Die Rolle der Beobachtungssätze in W. V. Quines "Wort und Gegenstand"


Seminararbeit, 2000

18 Seiten, Note: 1,3


Leseprobe


Inhaltsverzeichnis

1. Einleitung

2. Die Protokollsatzdebatte des Wiener Kreises
2.1 Philosophisches Ziel des Wiener Kreises
2.2 Protokollsätze bei Carnap
2.3 Protokollsätze bei Neurath

3. Die Rolle der Beobachtungssätze in Quines Wort und Gegenstand
3.1 „Die Kunstfertigkeit der Sprache ist etwas Gesellschaftliches“
3.2 Reiz und Reizbedeutung
3.3 Von Beobachtungs- und anderen Sätzen
3.4 Die Zusatzinformation
3.5 „Observation sentences are the gateway to language, as to science.“

4. Ausblick

Literaturverzeichnis

1. Einleitung

In der vorliegenden Arbeit geht es um die Rolle der Beobachtungssätze in Willard van Orman Quines Wort und Gegenstand. Es soll gezeigt werden, worin sich Beobachtungssätze auszeichnen und sich von anderen Sätzen unterscheiden. Im größeren Rahmen soll zudem noch dargelegt werden, welche Funktion Beobachtungssätze in Quines Erkenntnistheorie einnehmen und welche Probleme und Fragen sie aufwerfen.

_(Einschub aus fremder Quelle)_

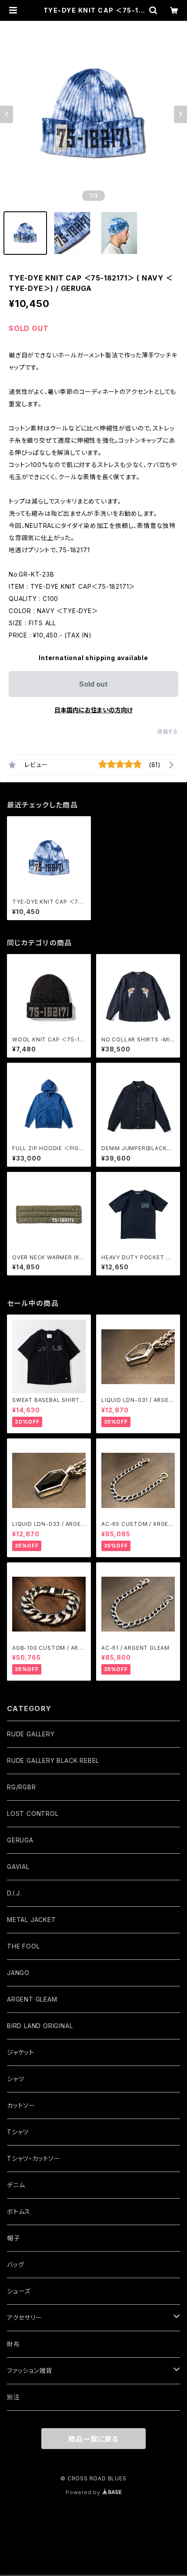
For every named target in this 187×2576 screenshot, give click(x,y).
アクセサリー (24, 2317)
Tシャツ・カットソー (33, 2158)
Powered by (84, 2492)
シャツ (15, 2078)
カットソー (21, 2105)
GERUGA (20, 1840)
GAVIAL (18, 1866)
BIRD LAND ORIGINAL (40, 2025)
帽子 (13, 2238)
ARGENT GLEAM (32, 1999)
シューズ (18, 2291)
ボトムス (18, 2211)
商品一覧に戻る (93, 2439)
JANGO (18, 1972)
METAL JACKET (31, 1919)
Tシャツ (18, 2132)
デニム (16, 2185)
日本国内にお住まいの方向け (93, 710)
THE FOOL (23, 1946)
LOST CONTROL (33, 1813)
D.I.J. (14, 1893)
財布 (13, 2344)
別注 (13, 2397)
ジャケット (20, 2052)
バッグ (15, 2264)
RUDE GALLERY (31, 1734)
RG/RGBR (21, 1787)
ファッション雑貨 (29, 2370)
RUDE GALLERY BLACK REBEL (53, 1760)
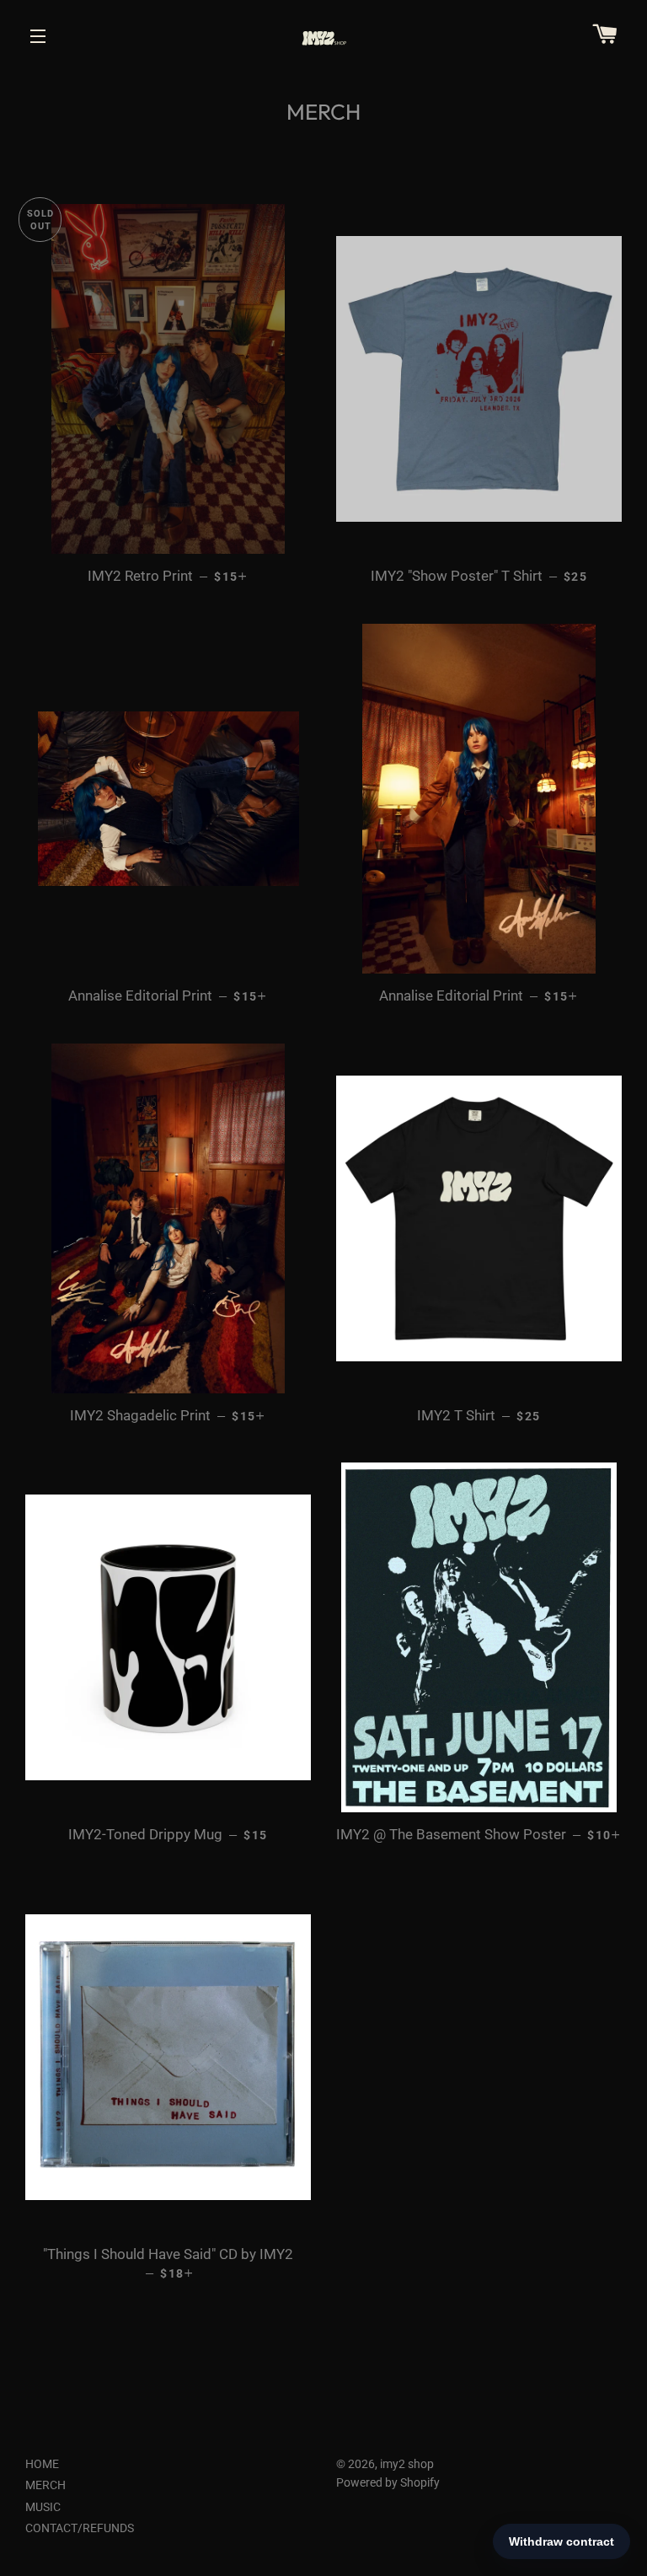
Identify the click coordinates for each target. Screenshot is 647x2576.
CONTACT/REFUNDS (79, 2528)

Mit seiner Einführung der Beobachtungssätze als Schlüssel zu der Frage, wie Theorien zu ihrer Bedeutung gelangen, knüpft Quine an die Protokollsatzdebatte an, die in der ersten Hälfte des letzten Jahrhunderts innerhalb des Wiener Kreises geführt wurde. Schon damals konnte keine endgültige Einigung zwischen den Diskussionsteilnehmern erzielt werden.

Doch die einzigartige Position der Protokollsätze zwischen der äußeren Wirklichkeit und der Sprache lassen Quine diesen Gedanken weiterführen. Allerdings sieht auch er sich bei einer Definition der Beobachtungssätze vor verschiedene Probleme gestellt, die sein Vorhaben infrage stellen.

Im folgenden Kapitel soll zunächst auf die Protokollsatzdebatte des Wiener Kreises eingegangen werden. Dabei beschränkt sich die Darlegung auf die Positionen Carnaps und Neuraths, da sie für das Verständnis von Quines Beobachtungssätzen die maßgeblichen sind.

Das dritte Kapitel beschäftigt sich zunächst mit der Sprachauffassung Quines und geht dann über zur Vorstellung der Begriffe des Reizes und der Reizbedeutung, die mit der Erklärung der Beobachtungssätze unmittelbar verbunden sind.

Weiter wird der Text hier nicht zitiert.